The Tabata Protocol, or Tabata Method, is a cycle of exercises designed to maximize the benefits and effectiveness of interval training. The classic version is short-term workouts with work and rest intervals of 20 and 10 seconds, respectively. The entire workout consists of eight such intervals, after which you can move on to another exercise.
It is estimated that using the Tabata method in training, a person burns an average of 13.5 calories per minute of exercise. Moreover, during exercise according to this protocol, the metabolic rate doubles. Thanks to such indicators, Tabata shows itself well in training aimed at achieving a variety of results. It shows itself equally well for burning fat, and for increasing muscle tone, and for strengthening overall health. Read more about fitness training here https://just-gym.ru.
Tabata is a short but intense workout. The training lasts only 4 minutes. During this period of time, 8 exercises are done, for each of them they spend 20 seconds, performing it with all their might, and then rest for 10 seconds.
Tabata is an interval training session with a rest of 10-20 seconds. Their effectiveness is much higher than usual training, because the heart works in different modes and, as a result, more calories are burned.
Tabata is a high intensity short interval training system developed by Japanese professor Dr. Izumi Tabata to train Olympic speed skaters.
The basic formula of Tabata training is 20 seconds of work. , 10 seconds rest, the cycle is repeated 6 to 8 times (the whole exercise takes 3-4 minutes). It's very simple: the 20/10 ratio has been shown to be effective both as an aerobic and anaerobic exercise, allowing you to accelerate metabolism more efficiently than traditional long-term training.
In such short periods of time, the body resumes work without having time really recover from the previous load. To get the most out of this technique, you need to take those 20 seconds of physical activity seriously, and the key to success lies in doing as many sets as possible.

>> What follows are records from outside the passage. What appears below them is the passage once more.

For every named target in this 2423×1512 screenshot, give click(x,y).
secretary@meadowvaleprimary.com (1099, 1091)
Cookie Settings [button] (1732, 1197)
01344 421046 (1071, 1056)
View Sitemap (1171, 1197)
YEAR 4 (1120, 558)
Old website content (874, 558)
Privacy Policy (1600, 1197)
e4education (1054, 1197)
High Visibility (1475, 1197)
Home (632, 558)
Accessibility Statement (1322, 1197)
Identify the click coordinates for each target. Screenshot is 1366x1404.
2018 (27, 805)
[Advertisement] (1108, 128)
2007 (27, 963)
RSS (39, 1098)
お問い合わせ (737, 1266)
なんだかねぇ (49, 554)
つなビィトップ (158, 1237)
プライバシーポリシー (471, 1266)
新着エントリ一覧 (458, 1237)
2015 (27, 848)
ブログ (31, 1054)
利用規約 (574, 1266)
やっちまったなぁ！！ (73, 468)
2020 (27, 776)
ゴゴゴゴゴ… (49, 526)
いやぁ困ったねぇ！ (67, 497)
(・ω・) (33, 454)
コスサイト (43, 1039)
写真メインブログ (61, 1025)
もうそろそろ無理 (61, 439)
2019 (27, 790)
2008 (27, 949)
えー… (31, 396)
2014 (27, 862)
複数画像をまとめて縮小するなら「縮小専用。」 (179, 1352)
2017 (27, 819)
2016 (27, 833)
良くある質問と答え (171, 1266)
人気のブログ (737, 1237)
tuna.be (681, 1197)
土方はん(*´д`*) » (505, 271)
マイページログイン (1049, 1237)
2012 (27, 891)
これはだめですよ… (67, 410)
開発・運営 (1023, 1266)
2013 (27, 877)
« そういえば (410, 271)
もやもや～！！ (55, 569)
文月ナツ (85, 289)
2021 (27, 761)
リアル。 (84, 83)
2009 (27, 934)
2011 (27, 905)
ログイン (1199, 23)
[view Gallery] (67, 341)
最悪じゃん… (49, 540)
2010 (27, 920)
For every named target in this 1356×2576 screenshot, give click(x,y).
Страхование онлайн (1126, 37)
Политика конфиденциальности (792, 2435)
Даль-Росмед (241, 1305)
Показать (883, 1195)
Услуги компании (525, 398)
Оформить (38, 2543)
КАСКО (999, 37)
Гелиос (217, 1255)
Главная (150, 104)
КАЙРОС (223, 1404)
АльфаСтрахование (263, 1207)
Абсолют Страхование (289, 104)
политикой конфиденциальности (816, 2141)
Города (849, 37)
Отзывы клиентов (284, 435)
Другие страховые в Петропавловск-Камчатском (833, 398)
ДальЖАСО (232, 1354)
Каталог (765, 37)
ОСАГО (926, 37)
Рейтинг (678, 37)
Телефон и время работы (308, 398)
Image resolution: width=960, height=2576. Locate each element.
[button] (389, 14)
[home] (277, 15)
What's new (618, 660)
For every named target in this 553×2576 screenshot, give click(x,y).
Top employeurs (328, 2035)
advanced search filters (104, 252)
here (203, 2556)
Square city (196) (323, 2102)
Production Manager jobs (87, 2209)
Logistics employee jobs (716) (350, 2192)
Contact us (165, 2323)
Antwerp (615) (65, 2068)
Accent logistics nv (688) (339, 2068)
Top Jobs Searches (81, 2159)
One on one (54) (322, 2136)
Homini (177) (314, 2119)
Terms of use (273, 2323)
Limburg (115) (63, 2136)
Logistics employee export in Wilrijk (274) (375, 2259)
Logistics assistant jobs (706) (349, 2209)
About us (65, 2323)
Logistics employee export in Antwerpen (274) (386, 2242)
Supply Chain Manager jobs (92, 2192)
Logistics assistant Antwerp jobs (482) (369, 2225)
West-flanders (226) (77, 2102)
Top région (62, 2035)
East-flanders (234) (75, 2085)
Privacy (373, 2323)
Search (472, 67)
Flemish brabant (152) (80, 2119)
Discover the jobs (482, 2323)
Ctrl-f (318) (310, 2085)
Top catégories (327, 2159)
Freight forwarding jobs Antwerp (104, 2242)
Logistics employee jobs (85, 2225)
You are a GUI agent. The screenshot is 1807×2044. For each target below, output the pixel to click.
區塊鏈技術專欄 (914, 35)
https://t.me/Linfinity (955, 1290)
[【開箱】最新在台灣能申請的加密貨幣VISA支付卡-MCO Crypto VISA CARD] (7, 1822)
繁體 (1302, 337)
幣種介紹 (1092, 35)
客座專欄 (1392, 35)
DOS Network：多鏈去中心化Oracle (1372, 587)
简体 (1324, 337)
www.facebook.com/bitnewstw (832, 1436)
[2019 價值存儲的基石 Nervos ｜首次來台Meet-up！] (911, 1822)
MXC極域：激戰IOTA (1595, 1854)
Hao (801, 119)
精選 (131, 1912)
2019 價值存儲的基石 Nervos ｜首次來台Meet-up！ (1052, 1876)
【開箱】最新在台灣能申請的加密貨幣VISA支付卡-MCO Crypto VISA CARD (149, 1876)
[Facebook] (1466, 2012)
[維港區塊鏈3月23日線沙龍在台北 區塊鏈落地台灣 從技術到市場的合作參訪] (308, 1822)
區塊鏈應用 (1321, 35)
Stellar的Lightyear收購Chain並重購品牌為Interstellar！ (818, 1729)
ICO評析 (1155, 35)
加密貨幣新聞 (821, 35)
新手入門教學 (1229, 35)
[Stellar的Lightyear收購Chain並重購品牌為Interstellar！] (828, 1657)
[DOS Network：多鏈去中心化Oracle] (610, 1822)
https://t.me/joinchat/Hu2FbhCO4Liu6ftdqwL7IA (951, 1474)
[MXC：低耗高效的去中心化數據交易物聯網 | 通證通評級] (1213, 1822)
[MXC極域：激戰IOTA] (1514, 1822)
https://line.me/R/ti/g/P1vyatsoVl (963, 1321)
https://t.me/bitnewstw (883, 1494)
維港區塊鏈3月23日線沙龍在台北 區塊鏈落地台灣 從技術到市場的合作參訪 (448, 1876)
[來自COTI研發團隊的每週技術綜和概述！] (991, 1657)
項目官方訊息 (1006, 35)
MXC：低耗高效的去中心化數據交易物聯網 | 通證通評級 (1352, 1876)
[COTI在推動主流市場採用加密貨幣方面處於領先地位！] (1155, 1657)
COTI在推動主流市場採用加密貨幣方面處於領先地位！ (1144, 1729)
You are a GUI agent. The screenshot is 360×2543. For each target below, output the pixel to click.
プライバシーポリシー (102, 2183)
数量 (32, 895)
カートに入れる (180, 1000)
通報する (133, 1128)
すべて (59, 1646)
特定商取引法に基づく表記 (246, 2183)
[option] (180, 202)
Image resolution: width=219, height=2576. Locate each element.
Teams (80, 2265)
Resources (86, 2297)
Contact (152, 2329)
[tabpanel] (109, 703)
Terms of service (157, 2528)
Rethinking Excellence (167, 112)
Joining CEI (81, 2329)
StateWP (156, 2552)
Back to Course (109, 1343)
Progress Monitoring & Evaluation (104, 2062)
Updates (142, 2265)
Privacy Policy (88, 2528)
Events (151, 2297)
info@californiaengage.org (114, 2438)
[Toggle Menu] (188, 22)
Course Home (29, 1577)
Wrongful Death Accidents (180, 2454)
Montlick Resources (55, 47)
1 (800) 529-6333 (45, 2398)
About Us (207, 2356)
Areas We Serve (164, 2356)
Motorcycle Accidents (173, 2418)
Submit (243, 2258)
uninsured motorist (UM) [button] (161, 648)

Tabata is not a strict set of exercises, it is a formula by which your workout should build. That is, you can choose any exercise and perform it according to the Tabata scheme.
Want to do push-ups? You are welcome! Pres, burpees, squats, kettlebell swings? Not a problem. Multiple exercises can be selected. You can rest for a few minutes between 4-minute exercises, and then return to exercise with renewed vigor. 1-2 exercises will be enough for beginners.
Do not overuse tabata, it should not be the only scheme in your workouts, 2-3 tabatas per week will be optimal.
To track your own progress and measure the time, download the Tabata timer application to your smartphone.